Ses pas traversent le parc, rythmés par la musique.

 

I'm in like with you Not in love with you… quite yet My heart's beginning to Slightly overrule my head

 

Le soleil, tantôt caché par les immeubles, jaillit et elle se le prend de plein fouet dans les yeux. Ou plutôt, plein dans les lunettes.

 

Aveuglée, elle sourit quand même. Il fait bon dehors. Très bon. Elle songe à Émilie, qui transpire sous la canicule réunionnaise, et qui adorerait ce soleil d’hiver à peine tiède. Et puis à Valek, qui annonce la neige sur sa contrée d’origine, Nice.

 

Oh no, oh no My self control It won't hold up for very long Oh no, oh no You touch my soul I can't help falling too fast for you

 

Il y a un peu d’air quand même. Trois fois rien.
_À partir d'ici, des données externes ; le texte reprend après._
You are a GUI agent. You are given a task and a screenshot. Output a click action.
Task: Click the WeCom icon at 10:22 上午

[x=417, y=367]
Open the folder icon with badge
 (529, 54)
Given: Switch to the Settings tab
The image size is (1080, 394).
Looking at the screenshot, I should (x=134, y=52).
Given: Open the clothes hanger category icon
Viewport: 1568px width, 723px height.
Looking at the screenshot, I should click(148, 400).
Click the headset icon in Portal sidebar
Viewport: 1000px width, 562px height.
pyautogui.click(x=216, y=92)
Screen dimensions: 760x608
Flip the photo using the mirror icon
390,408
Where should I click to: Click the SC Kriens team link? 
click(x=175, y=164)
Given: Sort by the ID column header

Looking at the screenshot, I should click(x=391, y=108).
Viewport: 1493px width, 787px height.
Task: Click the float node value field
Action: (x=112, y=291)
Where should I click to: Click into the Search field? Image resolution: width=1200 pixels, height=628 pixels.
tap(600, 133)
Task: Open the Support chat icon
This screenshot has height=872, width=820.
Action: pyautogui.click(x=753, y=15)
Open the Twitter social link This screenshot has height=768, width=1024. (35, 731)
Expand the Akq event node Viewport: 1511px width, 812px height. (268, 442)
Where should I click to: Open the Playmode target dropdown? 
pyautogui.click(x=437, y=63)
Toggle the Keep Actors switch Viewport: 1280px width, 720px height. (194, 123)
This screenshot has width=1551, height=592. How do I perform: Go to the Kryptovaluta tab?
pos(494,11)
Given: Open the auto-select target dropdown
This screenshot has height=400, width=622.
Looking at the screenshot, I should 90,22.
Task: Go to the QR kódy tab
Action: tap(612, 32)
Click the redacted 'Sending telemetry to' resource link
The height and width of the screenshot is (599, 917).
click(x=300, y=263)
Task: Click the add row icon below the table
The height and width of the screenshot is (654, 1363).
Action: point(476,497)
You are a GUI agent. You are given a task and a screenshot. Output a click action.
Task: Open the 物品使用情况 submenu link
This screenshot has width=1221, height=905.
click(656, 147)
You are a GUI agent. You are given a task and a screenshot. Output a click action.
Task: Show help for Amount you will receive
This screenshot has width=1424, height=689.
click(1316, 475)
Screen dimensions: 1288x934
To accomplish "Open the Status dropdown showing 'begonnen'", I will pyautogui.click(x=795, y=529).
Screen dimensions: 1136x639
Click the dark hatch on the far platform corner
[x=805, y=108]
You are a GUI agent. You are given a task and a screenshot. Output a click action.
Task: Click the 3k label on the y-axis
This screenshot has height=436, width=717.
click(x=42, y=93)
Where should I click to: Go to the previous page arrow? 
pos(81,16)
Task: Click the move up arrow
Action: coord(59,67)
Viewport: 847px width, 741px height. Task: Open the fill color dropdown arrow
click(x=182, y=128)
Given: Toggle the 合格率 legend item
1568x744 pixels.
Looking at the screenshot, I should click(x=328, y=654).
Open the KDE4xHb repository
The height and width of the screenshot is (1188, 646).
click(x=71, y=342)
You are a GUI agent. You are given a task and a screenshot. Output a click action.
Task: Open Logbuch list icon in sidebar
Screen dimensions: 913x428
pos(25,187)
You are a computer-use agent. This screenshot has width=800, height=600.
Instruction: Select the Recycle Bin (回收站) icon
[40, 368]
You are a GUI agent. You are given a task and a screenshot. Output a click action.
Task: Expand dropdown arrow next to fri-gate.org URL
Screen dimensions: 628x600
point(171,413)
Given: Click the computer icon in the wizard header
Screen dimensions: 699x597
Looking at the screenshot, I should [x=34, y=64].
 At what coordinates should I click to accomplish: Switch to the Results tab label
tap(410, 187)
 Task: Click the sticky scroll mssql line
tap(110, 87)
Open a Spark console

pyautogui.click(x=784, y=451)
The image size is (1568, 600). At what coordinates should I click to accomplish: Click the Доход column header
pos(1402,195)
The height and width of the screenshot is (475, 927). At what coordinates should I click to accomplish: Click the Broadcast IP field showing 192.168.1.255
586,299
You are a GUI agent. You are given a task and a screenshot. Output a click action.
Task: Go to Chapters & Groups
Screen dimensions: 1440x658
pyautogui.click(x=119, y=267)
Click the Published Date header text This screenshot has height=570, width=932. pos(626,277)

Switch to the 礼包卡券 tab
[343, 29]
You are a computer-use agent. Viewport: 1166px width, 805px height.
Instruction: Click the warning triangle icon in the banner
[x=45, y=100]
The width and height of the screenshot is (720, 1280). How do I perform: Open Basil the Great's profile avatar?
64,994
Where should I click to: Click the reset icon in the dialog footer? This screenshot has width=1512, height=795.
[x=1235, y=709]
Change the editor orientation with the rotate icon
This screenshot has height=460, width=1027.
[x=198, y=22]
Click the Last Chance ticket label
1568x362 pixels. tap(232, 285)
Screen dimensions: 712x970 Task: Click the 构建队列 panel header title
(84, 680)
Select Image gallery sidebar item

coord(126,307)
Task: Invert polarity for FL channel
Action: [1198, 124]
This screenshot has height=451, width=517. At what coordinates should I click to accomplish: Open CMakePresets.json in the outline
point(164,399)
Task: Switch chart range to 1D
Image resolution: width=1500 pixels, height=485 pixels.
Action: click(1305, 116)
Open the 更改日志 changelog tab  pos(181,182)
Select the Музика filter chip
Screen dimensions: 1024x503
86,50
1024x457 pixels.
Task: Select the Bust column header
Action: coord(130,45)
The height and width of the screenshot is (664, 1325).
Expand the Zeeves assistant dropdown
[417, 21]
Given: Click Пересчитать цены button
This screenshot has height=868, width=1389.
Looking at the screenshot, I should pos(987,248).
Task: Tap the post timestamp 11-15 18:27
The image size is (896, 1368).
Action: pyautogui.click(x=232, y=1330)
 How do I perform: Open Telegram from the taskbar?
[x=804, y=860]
Elle n’a pas fermé sa longue veste, qui vole légèrement derrière elle. Elle regarde à droite et à gauche, et traverse. Y’a pas de voitures, de toute façon. Pas de voitures, pas de piétons. Juste deux maisons. Elle passe au milieu.

 

Can you hold on a bit Stop before we go 'cause I might need a moment And I wouldn't wanna spoil it

 

Elle sourit. Elle pense le sourire aussi. Elle pense à Christelle, et à Ophélie. Et puis, à Jade. Créatrice d’une superbe communauté. Qui est en vacances, elle aussi. Veinarde. Mais elle ne se plaint pas : elle-même profite de deux semaines de repos bien méritées.

 

Elle rejoint un trottoir à l’ombre. L’air frais glisse toujours contre sa taille, mais elle sourit. Elle ne sourit pas souvent, mais là, elle en a envie. Puis elle chante aussi. En silence, bien entendu ; il ne faudrait pas faire fuir le soleil. Il n’y a que ses lèvres qui bougent.

 

Who knows if I am ready or not Only time will tell Who knows if we are ready to make this something Who knows

 

Elle aime cette chanson. Faudrait qu’elle pense à la ressortir pour Camille. Camille qu’elle voit à chaque fois qu’elle croise son ombre. Camille est une ombre, une ombre qui n’existe pas, et qui persécute un monde…un monde qui n’existe pas non plus.

 

Et puis elle pense à…non, elle ne préfère pas y penser. Penser à la fin de sa propre histoire, rien de pire pour se péter le moral. Mais elle se dit que fin ou pas, Xavier sera toujours au volant de sa voiture pour chanter une version bien à lui de Crystal Ball. Ce sera pas elle. Ce sera lui. Et c’est ce qu’elle pensera lorsqu’un flic l’arrêtera pour excès de vitesse : c’est pas elle, c’est lui.

 

Maybe this is love But I haven't fallen in… quite yet

 

On la klaxonne. Encore le vieux louche d’à côté, qu’elle soupçonne de lui avoir pompé son Sans-Plomb 95 à un euro dix le litre, qui la surprend à vouloir traverser au feu rouge et qui le lui fait comprendre.

 

Elle finit par traverser. De toute façon, elle traverse toujours aux feux rouges. Comme à Paris.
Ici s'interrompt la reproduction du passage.